If you are like most people, you have started the New Year with a new diet (probably the same diet you tried unsuccessfully this time last year). Of course, you know by now that there is no magic diet and no magic pill that permanently takes the weight off. While metabolic and endocrine functions play an important role in stubborn cases of weight loss, for most of us, a few reminders about self-control and healthy eating will help us stick to our resolutions:
Eat protein for breakfast. What you eat first sets the stage for your appetite and blood sugar levels for the entire day. Starting your day with protein offers you much more appetite control and reduces cravings for carbohydrates. Hard to believe? Those of us who brunch on weekends typically won’t eat again until dinner. The amount of protein in the meal keeps us satiated all day long. An egg, some avocado, a tablespoon of nuts or hemp seeds in your fiber-rich cereal, or some yogurt (not fat-free) should do the trick.
Get the junk out of the house. Sight, smell, and suggestion are powerful influences on appetite. Even the strongest-willed amongst us cannot resist digging into the delicious chocolate cake we know is sitting in the refrigerator. Stock your kitchen with only healthy, nutrient- and fiber-rich foods. When you are out, avoid looking at displays of desserts in restaurants, bakery windows, and donut shops. Change the channel when commercials for food or restaurants are on television. Out of sight, out of mind (and out of mouth).

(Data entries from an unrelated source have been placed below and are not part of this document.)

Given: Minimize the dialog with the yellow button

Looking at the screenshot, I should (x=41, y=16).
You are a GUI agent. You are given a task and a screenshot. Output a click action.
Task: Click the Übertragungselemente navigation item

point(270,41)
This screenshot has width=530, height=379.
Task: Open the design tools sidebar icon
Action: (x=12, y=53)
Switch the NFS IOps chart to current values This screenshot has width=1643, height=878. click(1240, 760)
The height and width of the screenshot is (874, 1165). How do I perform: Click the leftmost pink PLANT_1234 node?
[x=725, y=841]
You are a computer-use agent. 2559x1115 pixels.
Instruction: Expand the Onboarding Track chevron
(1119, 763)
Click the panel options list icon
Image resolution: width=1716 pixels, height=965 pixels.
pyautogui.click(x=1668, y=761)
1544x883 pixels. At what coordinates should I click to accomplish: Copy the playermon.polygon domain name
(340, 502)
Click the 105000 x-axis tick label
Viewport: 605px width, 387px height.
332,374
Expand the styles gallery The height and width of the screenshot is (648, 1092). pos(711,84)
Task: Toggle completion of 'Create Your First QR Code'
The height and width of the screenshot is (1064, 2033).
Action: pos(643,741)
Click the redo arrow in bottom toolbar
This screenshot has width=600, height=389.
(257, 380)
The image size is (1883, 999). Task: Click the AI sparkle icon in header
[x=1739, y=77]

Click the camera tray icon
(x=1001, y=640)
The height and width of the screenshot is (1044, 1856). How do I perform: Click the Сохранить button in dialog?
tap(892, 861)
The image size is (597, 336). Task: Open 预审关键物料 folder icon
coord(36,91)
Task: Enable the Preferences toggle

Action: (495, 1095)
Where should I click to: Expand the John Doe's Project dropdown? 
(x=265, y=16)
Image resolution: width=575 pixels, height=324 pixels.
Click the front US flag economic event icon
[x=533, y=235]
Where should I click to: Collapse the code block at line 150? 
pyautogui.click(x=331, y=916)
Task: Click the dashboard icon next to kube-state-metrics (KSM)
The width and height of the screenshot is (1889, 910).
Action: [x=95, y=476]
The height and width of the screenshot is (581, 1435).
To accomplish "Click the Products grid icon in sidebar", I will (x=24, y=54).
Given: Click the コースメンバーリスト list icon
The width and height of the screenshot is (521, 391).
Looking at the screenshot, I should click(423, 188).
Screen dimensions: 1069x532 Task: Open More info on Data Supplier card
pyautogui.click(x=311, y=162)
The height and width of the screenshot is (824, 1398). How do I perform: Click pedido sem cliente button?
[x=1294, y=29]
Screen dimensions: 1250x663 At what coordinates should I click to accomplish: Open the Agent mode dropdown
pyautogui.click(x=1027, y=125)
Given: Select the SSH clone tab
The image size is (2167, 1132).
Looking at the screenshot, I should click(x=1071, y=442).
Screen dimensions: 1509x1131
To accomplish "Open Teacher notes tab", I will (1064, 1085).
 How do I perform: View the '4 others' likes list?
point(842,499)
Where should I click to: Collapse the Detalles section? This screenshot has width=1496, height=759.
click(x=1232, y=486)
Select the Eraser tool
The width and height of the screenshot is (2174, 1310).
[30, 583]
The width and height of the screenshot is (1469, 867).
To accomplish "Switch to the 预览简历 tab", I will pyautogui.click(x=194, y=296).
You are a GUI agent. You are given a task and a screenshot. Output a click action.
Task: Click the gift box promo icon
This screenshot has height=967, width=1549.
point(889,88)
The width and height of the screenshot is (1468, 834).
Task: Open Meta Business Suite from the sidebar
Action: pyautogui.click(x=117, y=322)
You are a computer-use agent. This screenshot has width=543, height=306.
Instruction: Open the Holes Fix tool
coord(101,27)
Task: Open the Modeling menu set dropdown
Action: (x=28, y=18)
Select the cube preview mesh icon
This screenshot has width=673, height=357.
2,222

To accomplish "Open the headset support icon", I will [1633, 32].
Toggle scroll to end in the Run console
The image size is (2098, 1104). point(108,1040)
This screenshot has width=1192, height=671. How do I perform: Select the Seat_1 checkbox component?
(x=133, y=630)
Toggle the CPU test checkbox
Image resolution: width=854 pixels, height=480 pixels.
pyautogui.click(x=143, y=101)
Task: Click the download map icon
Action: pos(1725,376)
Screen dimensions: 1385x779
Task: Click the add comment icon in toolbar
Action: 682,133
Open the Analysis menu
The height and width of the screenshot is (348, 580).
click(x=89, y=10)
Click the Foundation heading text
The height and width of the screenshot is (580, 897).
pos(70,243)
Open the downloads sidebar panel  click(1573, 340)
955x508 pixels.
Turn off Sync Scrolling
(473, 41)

Eat out less often. Massive portion sizes combined with low quality ingredients, excessive fat, and sodium that come with a hefty price tag – and not just a financial one – sums up the average restaurant and fast food meal. Think of all the money you will save by eating portion-controlled, healthier food at home. For extra motivation, imagine yourself looking fit and healthy on the beach.
Avoid liquid candy. Sodas, fancy coffees, juice, milkshakes, energy drinks, and sports drinks enter your body as liquid sugar. Unless you’re about to hit the gym for a hard workout, those sugary calories will end up stored around your mid-section as fat. If you must drink juice, make it fresh-pressed with 70% vegetables, 30% fruit and drink it early in the day. Water should make up the majority of your fluid intake. For flavor, enjoy an herbal tea, green tea, or a shot of wheatgrass juice.
Eat less. As metabolism slows with aging, fewer calories are needed - which means eat less and increase physical activity. Under-fill your plate, or eat from a smaller dish. Center your meals around fiber- and protein-rich meals. Fiber fills you up faster and maintains satiety (the feeling of fullness) for long periods. Protein helps control blood sugar levels reducing cravings for sugars and starches.
Slow down for good digestion. Taking three deep breaths before eating will prepare your body to receive food. Put your fork down between every bite and chew thoroughly. Take digestive enzymes before meals to help break down food and absorb nutrients. Drink fluids between meals – not with meals – to avoid “washing out” digestive juices and enzymes. You’ll notice a flatter belly and more energy after meals.
Eat fewer wheat products. Many people have noticed a reduction in weight simply from eliminating wheat products from their diet. Replace wheat with spelt, kamut, rice, quinoa, potatoes, or other gliadin-free grains (gliadin is a form of gluten found in wheat, rye, and barley).
Spice it up. Hot, spicy foods and ingredients significantly boost metabolism for several hours. Add a few hot peppers to your salad or sandwich, and replace fat-laden mayo with Dijon mustard.
Move more. Every little bit helps: Speed walk around the mall. Take the stairs instead of the elevator. Park the car further away. Do a few jumping jacks during television commercials. Pick up a yoga DVD and invite your friends over.